When it comes to many topics, the media and politicians use our cultural, class, religious, gender, and (now) sexual differences to create division. Although I am a heterosexual-white male, the main problem I have is from pandering. I personally don't care about our individual differences. ....and that is why I am ticked at BioWare. After finally getting hit with negative press, during the "Dragon Age II" debacle, BioWare came out and said, "people are just being homophobic." Instead of acknowledging the game's overall issues, BioWare had intentionally tried to pit fans against fans. "Dragon Age: Origins" already allowed people to play as a lesbian; thus, people didn't have a problem with the inclusion of gay characters. What got everyone ticked was the 'pandering'.
Hollywood and Disney are also pandering. Instead of selling people on a strong story, the new selling point is "we have gays, girls, and blacks". Who cares. If they just focus on giving us a strong story, people would just naturally accept the diverse nature of humanity.

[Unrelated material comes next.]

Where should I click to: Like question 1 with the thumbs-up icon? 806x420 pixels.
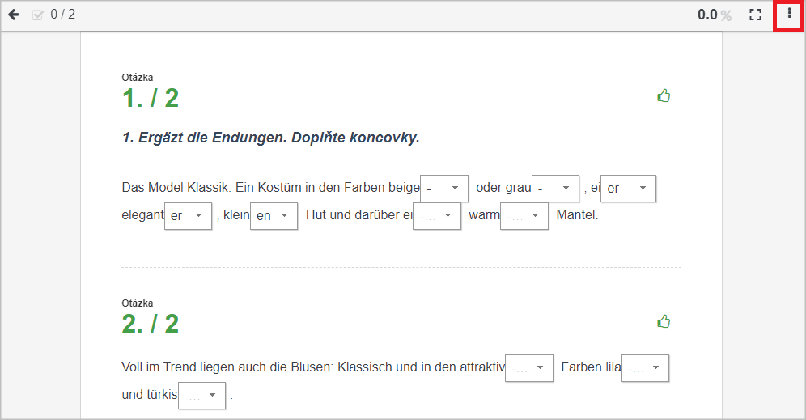(x=664, y=95)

I don't watch "Star Trek" to see a white guy, black guy, gay guy, etc... I watch "Star Trek" because it: (1) contains a strong story, (2) speaks to the human spirit, (3) brings people together, (4) challenges our perspective, and (5) gets us to believe in something greater.
So if a story tries to appeal to people besides you, heterosexual white male, it's "pandering"?

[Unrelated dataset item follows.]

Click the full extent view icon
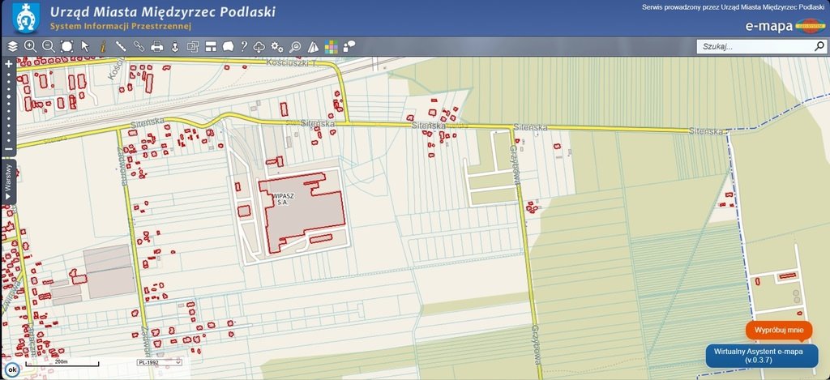Image resolution: width=830 pixels, height=380 pixels. [66, 46]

If it's meant to appeal to straight white guys, it's a universally great story that "speaks to the human spirit," because everyone should be able to relate to stories by, for, and filled with straight white men? But if it includes women or blacks or gays, then it's a story that can only appeal to women or blacks or gays, and no one else? Stories about straight white men are about all of humanity and appeal to everyone, but stories about women and minorities speak only to those women and minorities?
I'm sorry, but do you have any idea how arrogant and hypocritical that sounds?
Did it ever occur to you, "hetereosexual-white man," that women (half the population) and non-white people (a decent percent of the population) might also have trouble identifying with stories for straight white men and not them or their experiences? And that Hollywood and the video game industry already "panders" to straight white men since the vast majority of movies and video games in the history of forever always conscientiously appealed to your tastes, but when they broaden that to try to appeal to other people too (people sorely underrepresented and explored), suddenly "that's pandering"?
Not to mention the either/or fallacy that movies and video games can EITHER tell a "strong story" OR include women/blacks/gays. Like, according to you it's not possible to tell a great story AND have characters and situations that appeal to people of different genders, ethnicities, and sexual orientations.